Niestety efekt nie jest zgodny ze spodziewanym – ocenili przedsiębiorcy telekomunikacyjni. Chociaż uznali, że wdrożenie PKE odbyło się sprawnie, to nie widzą w tym efektu rozwojowego. Nie odczuli, by ustawa przyniosła impuls inwestycyjny. Zmieniły się obowiązki i zwiększyły koszty, ale nie całość nie przełożyła się na większa motywację do inwestycji.
Korzyści dla klientów też stoją pod znakiem zapytania
Ustawa miała sprawić, że będzie im łatwiej wybierać ofertę, umowy będą przejrzyste, a procedury czytelne. Ale 80 proc. przedsiębiorców telekomunikacyjnych nie zauważyło wzrostu zadowolenia klientów z usług czy większego zainteresowania nowymi usługami.
Klienci również skarżą się, że zmiana czasu zawarcia umowy się wydłużyła, zamiast skrócić. Informuje o tym 77 proc. przedsiębiorców, którzy dodają, że to bariera dla konkurencyjności, bo zamiast uproszczenia jest większy formalizm.
– Sama ustawa PKE, choć wdrożona, nie odpowiada na potrzeby firm i konsumentów. Nie poprawiła istotnie sytuacji abonentów, nie zwiększyła inwestycji, nie uprościła procedur. Z perspektywy przedsiębiorców jest to więc zmiana pozorna – wielkie nakłady, mało efektów – podsumowuje Maciej Jankowski.
Wi-Fi, AI, światłowód – trendy w telekomunikacji
Rozwój technologiczny ostatnich lat jest coraz szybszy i wciąż przyspiesza. Jednak nowoczesne technologie wchodzące coraz silniej do branży zderzają się z koniecznością oszczędności i ostrożności, którymi kieruje się wielu przedsiębiorców telekomunikacyjnych. Ale niezależnie od kwestii finansowych przedstawiciele branży widzą jej przyszłość właśnie w technologii.
– Badani przedsiębiorcy zwracają przede wszystkim uwagę na dalszą ewolucję istniejących rozwiązań – zwłaszcza światłowodowych oraz Wi-Fi. Przedsiębiorcy zasadniczo nie dostrzegają jednak nowych trendów technologicznych, które wpływałyby na ich pozycję na rynku telekomunikacyjnym – analizuje sytuację Tomasz Bukowski, radca prawny KP Media.

### ZADANIA DO WYKONANIA
#1 Przepisz fragment tekstu źródłowego, który zaczyna się od słów zawierających "Klienci również skarżą", a kończy na "jest większy formalizm.", zamieniając w nim "formalizm" na "biurokratyzm".
#2 Odpowiedz na pytania na podstawie tekstu źródłowego.
(a) Jaki odsetek przedsiębiorców telekomunikacyjnych nie zauważył wzrostu zadowolenia klientów z usług?
(b) Na dalszą ewolucję jakich rozwiązań zwracają przede wszystkim uwagę badani przedsiębiorcy?
(c) Kto podsumowuje, że z perspektywy przedsiębiorców ustawa PKE jest zmianą pozorną?
Wiersze, które następują dalej, to osobny materiał, niezwiązany z tekstem źródłowym.

### DOSTARCZONE DANE
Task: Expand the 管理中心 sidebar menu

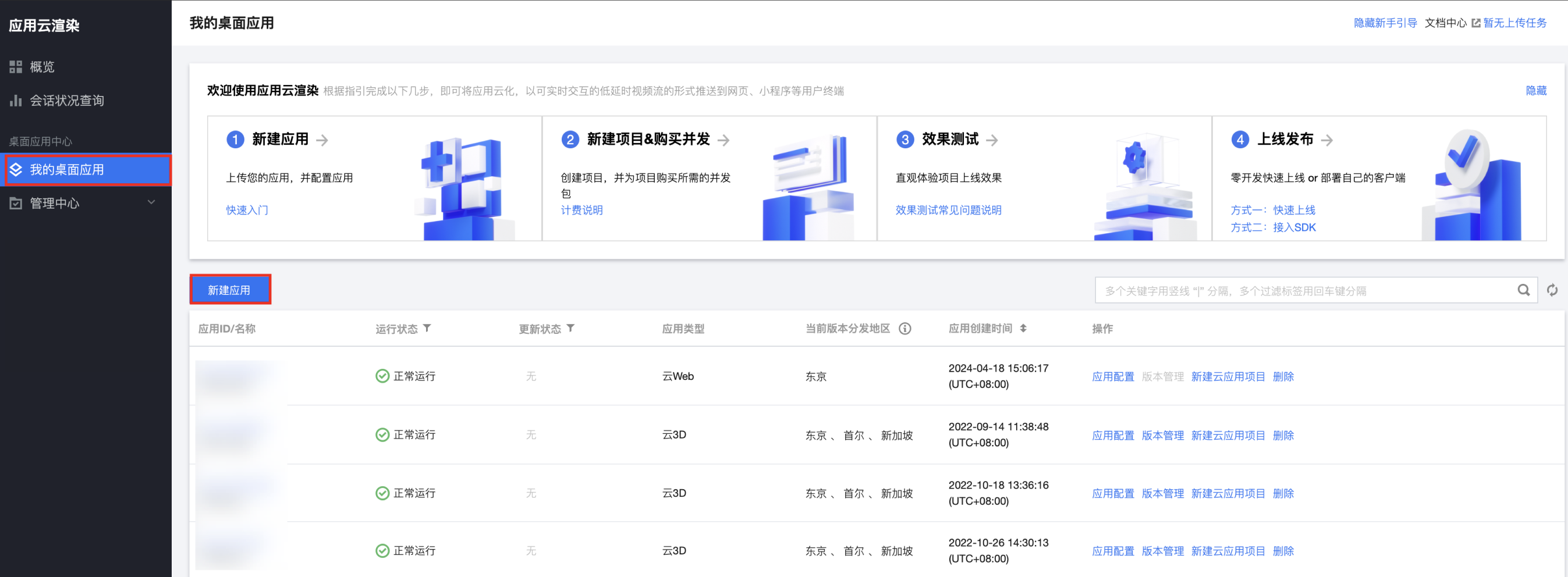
...
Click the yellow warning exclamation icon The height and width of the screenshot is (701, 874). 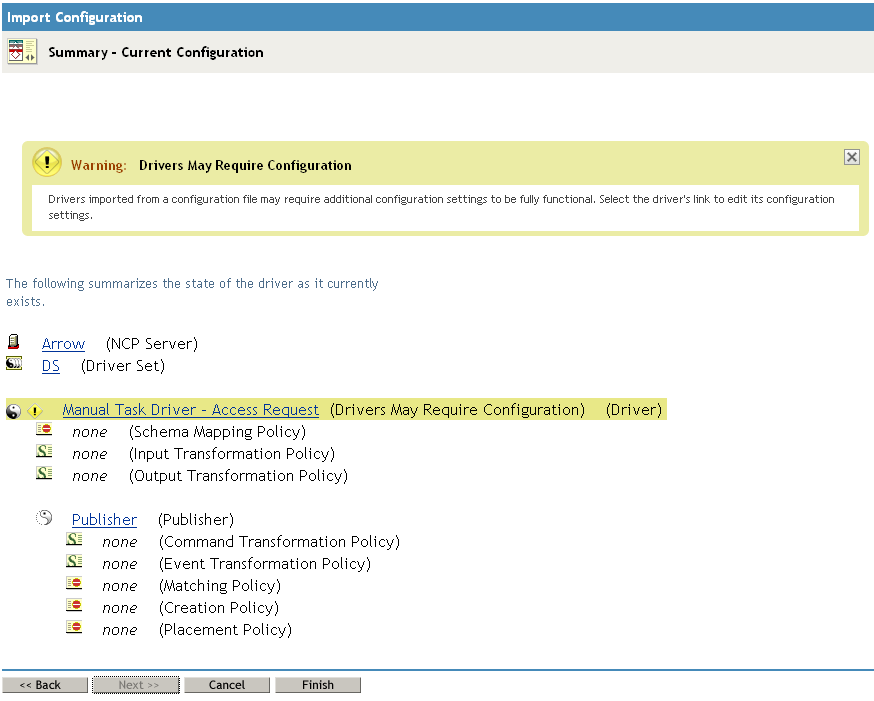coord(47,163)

### ROZWIĄZANIA ZADAŃ
#1
Klienci również skarżą się, że zmiana czasu zawarcia umowy się wydłużyła, zamiast skrócić. Informuje o tym 77 proc. przedsiębiorców, którzy dodają, że to bariera dla konkurencyjności, bo zamiast uproszczenia jest większy biurokratyzm.

#2
(a) Wzrostu zadowolenia klientów nie zauważyło 80 proc. przedsiębiorców telekomunikacyjnych.
(b) Badani przedsiębiorcy zwracają uwagę na dalszą ewolucję istniejących rozwiązań, zwłaszcza światłowodowych oraz Wi-Fi.
(c) Podsumowuje to Maciej Jankowski.